Even the tech world may be slowly making its way back, Bevans said. Photonics West was held at McEnery in late January; the Game Developers Conference was there in late March. "Attendance and exhibitors are increasing," albeit slowly, he said.
Marit Hansen, director of sales and marketing for San Jose Convention & Cultural Facilities, projects the center will end its current fiscal year (on June 30) with $5.9 million in sales.
An encouraging number but, for a publicly run facility, it doesn't tell the whole story.
"While we have filled the majority of dates left open by these groups, we are certainly not recognizing the same level of revenue and hotel room nights that these events provided," Hansen said.
Labor Union: Short-term Pain, Long-term Gain
For years, Philadelphia's Pennsylvania Convention Center was synonymous with labor trouble.

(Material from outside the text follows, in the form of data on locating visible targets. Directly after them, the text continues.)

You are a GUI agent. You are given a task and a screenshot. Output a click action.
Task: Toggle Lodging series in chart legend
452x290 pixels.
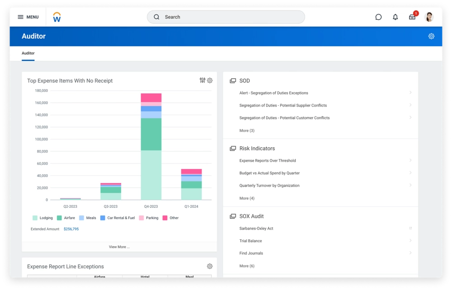42,218
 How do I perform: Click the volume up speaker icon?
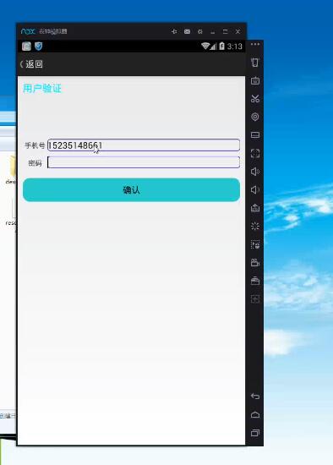click(x=255, y=172)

Show managers realized exhibitors were shying away from their shows because of the hassles – the onerous work rules and countless disputes among the six unions involved. In turn, show managers went looking for other venues. It was a situation that didn't help anybody struggling through an already rough economy.

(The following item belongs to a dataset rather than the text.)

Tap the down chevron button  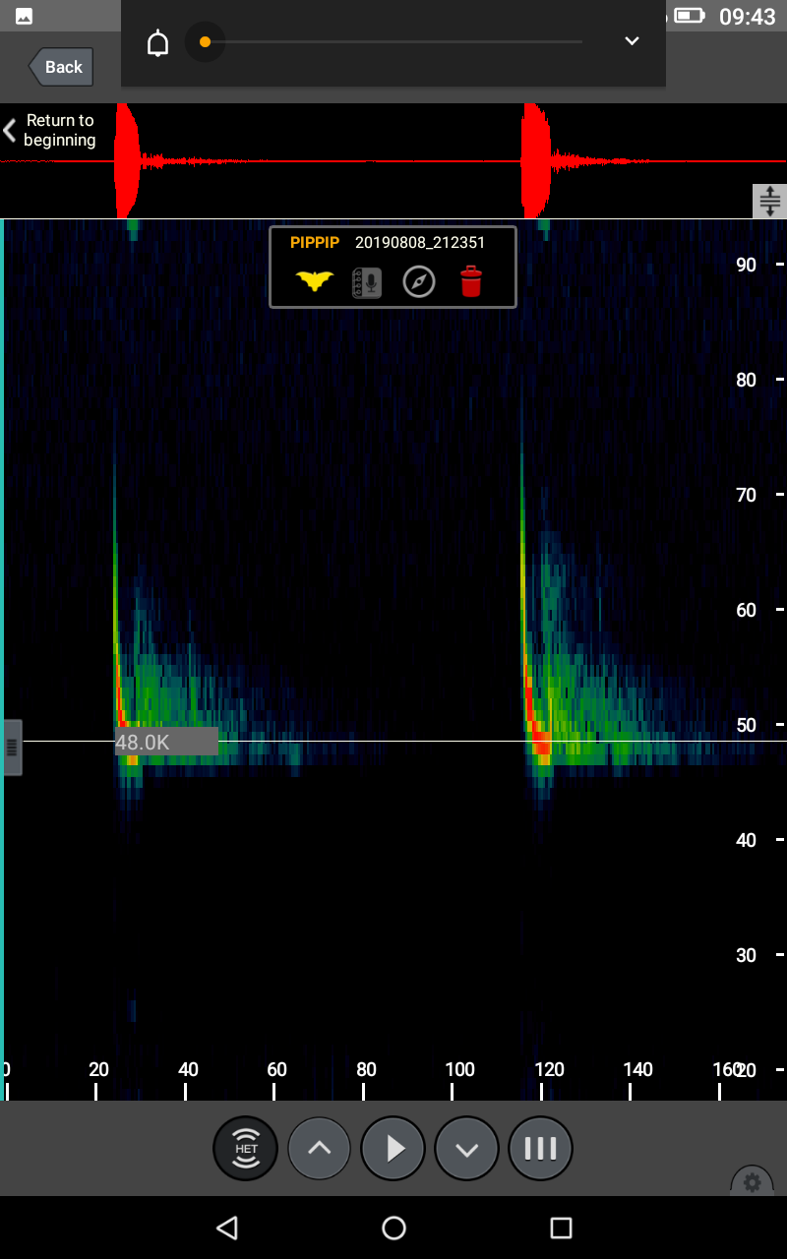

The worst, however, may be over. A new labor agreement, reached last October, was intended to alleviate conditions that discouraged and intimidated show organizers and exhibitors alike to a point where state employees nearly replaced the union workers. The agreement allows labor calls at any hour, establishes straight-time pay for the first eight hours of work and permits exhibitors in booths smaller than 300 square feet to perform work with non-power tools.
It simplified and eased the old work rules, making life easier – and cheaper – for exhibitors, contractors and show managers. Some shows may already be starting to return to Philadelphia because of this. Advanstar Communications recently announced that its AIIM ON DEMAND would be held at the facility next year.
But a new era of prosperity is still in the future for the unions, said Bill Hamilton, president of Teamsters Local 107 in Philadelphia. In the short term, the agreement has meant less work at lower pay for union workers.
"Although I don't have exact figures on the amount of new business that has come in since the new rules went into effect, the convention center has attracted some new shows," he said. "But the immediate impact is still small."
Jim Gentile, vice president of labor broker Elliott-Lewis, which manages the facility's six unions as one group, said the agreement's provisions liberalizing work rules have indeed led to an 8- to 10-percent reduction in man-hours.
As a result, union workers' earnings are down. The new first-eight-hours-at-straight-time rule means that for Teamsters, for example, a call that used to mean a time-and-a-half rate of $48 per hour is now $38 per hour of straight time, including benefits and employee taxes. The difference is even more pronounced for the higher-skilled trade unions such as carpenters, riggers and stagehands, Gentile said.
However, these savings are meant to be passed along to customers, and the fact that labor disputes – some of which took place on the showfloor and exasperated exhibitors and show managers – are over is encouraging. "There was a lot of tension here in the past, and that wasn't conducive to attracting more business," Hamilton said, adding that Elliott-Lewis has a workable dispute resolution process in place enabling conflicts to be settled after a show.
"The workers gave a lot up," Gentile said. "But the real issue is whether the new labor agreement helps effectuate an expansion of the facility, which will mean better times for labor."